## AIM A
Answer the following questions using the passage on Derek Fordjour's Parade.
(i) According to the caption, who took the photographs?
(ii) In the dream described, which part of the door was warped?
(iii) At which institution is Parade now on view?
## AIM B
Reproduce verbatim the portion of the passage on Derek Fordjour's Parade from "Installation view of" up to and including "Art and Storytelling)".

## GIVEN PASSAGE
────────
Installation view of Derek Fordjour’s Parade (all photos by Michael Palma Mir, courtesy of the artist and Sugar Hill Children’s Museum of Art and Storytelling)

I had a dream a few weeks ago. In it I had returned to the house I grew up in — my father’s house — and I was again occupying the room I had as a boy. There was music playing, music I didn’t want to hear, so I tried to close the door to my room, but the upper left corner of the door was warped in such a way it wouldn’t, couldn’t close. I felt something like frustration, but also recognition that I didn’t belong in that house, in that room anymore. The small, quotidian details of that dream (and perhaps it’s this way with all dreams) made it emotionally charged for me and that charge made the memory endure. Derek Fordjour’s impish and touching installation, Parade, now at the Sugar Hill Children’s Museum of Art & Storytelling, is so chock-a-block with the minute details of Fordjour’s making that walking through the work I do feel like I’m inhabiting his dreamscape — one I wanted to linger in.
────────
## MATERIAL PROVIDED
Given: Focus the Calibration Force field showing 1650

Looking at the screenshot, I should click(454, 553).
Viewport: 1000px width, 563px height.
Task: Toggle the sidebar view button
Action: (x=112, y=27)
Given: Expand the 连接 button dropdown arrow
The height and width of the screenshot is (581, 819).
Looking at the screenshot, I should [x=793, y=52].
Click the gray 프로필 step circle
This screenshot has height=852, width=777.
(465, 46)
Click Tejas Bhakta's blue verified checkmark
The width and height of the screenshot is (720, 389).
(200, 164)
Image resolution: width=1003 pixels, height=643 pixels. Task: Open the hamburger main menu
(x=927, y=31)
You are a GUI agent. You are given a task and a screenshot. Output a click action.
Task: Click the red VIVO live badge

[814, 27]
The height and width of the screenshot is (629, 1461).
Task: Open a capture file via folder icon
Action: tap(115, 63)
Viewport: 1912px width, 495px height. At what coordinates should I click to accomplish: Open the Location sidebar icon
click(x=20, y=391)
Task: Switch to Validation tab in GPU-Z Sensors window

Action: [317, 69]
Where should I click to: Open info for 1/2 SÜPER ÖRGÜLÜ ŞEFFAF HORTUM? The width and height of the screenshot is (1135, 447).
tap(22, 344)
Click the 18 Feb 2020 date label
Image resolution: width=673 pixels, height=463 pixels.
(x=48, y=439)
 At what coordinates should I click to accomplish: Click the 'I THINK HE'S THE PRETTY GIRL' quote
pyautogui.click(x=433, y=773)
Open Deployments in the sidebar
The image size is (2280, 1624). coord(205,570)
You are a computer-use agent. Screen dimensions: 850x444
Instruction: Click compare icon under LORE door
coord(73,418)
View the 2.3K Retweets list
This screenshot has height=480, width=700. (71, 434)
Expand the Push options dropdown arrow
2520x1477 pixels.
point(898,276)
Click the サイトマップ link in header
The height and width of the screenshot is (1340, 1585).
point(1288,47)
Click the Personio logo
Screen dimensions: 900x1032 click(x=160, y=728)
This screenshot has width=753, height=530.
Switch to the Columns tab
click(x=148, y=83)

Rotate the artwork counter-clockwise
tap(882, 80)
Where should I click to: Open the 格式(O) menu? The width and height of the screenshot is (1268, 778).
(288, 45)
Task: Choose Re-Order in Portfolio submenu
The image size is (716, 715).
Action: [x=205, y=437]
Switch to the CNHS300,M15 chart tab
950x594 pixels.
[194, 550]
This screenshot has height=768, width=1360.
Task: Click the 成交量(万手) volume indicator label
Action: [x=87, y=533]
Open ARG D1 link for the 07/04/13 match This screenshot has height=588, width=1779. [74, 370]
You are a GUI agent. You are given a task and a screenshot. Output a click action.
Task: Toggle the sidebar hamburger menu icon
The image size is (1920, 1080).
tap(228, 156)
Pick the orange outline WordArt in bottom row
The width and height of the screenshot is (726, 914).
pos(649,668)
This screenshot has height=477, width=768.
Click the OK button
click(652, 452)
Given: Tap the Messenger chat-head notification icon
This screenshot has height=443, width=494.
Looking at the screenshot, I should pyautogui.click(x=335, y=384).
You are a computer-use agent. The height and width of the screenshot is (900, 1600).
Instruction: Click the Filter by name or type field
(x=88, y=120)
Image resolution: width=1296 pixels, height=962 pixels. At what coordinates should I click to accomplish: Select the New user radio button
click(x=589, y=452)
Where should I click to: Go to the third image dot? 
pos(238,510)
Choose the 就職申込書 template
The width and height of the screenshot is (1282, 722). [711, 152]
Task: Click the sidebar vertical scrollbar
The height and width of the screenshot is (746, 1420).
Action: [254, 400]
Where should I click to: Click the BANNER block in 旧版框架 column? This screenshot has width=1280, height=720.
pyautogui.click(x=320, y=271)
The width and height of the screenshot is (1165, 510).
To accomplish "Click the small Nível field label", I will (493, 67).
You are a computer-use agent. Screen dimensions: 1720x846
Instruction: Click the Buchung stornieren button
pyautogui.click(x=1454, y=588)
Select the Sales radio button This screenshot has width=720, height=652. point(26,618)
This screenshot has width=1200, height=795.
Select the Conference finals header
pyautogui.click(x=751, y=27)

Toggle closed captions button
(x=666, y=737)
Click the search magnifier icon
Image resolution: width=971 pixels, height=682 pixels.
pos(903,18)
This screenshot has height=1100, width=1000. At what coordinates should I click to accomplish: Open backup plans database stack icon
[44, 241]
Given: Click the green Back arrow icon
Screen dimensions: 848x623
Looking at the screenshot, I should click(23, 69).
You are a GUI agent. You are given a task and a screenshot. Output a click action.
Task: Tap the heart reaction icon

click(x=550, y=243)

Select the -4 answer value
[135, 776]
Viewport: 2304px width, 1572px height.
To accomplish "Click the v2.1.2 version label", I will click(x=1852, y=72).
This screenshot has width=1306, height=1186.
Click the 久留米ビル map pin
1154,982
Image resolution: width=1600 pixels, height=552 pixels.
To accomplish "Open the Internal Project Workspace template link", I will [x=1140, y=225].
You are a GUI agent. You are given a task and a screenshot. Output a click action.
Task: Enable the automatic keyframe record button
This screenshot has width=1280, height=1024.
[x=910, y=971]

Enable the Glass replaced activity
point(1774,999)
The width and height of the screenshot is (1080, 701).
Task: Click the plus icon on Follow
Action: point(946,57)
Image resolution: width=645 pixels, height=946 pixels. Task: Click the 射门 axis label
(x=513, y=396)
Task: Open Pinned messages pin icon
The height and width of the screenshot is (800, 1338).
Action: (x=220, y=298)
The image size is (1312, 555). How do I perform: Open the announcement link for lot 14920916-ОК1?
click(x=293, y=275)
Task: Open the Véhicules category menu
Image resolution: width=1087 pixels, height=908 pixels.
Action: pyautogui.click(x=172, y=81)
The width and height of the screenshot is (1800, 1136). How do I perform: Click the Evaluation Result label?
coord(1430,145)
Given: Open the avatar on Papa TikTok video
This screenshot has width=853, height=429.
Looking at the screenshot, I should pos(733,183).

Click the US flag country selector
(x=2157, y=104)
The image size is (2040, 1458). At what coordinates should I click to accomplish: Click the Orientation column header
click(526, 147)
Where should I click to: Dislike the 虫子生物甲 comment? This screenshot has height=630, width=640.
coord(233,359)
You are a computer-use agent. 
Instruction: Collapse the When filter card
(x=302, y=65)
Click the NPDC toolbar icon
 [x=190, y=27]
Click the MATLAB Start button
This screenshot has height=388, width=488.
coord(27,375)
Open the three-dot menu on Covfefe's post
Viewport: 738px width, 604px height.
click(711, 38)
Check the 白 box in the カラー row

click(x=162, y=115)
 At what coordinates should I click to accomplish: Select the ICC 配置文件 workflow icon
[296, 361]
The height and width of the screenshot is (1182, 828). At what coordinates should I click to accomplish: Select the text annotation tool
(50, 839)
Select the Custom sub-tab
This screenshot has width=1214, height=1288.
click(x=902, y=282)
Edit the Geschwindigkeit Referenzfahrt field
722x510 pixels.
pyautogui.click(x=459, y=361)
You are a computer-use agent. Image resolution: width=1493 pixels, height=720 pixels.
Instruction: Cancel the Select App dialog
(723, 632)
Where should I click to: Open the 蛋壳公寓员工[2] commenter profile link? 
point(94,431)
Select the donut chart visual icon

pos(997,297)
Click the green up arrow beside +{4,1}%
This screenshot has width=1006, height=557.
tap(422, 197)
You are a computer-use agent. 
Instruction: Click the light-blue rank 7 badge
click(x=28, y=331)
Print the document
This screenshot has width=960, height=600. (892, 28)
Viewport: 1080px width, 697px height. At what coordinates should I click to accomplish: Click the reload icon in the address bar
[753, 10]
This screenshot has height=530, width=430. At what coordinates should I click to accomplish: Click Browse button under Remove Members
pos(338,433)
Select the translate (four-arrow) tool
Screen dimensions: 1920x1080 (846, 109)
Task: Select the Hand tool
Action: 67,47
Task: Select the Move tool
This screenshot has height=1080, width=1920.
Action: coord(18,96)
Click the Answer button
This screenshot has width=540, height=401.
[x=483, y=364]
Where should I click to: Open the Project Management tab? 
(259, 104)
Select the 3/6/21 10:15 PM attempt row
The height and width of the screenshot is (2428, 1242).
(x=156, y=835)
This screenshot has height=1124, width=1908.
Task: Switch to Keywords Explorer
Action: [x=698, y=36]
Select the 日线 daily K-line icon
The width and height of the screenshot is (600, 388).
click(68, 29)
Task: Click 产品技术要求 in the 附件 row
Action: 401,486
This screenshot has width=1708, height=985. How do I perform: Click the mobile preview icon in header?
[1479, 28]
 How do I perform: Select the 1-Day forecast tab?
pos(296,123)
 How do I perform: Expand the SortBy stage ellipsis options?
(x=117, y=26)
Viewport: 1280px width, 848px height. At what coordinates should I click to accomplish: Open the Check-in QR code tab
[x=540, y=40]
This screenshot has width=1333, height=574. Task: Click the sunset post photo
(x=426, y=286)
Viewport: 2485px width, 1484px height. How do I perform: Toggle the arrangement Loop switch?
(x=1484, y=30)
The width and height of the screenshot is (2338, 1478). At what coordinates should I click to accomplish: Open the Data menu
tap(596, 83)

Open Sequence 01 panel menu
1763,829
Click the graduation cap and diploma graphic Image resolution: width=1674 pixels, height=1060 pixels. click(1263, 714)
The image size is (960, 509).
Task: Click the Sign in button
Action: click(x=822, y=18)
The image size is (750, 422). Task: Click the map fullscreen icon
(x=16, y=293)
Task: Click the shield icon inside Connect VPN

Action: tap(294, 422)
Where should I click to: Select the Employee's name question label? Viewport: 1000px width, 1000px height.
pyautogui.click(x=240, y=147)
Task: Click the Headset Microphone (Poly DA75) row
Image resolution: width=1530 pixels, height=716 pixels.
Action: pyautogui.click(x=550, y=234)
────────
## TASK RESPONSE A
(i) Michael Palma Mir.
(ii) The upper left corner.
(iii) The Sugar Hill Children's Museum of Art & Storytelling.

## TASK RESPONSE B
Installation view of Derek Fordjour’s Parade (all photos by Michael Palma Mir, courtesy of the artist and Sugar Hill Children’s Museum of Art and Storytelling)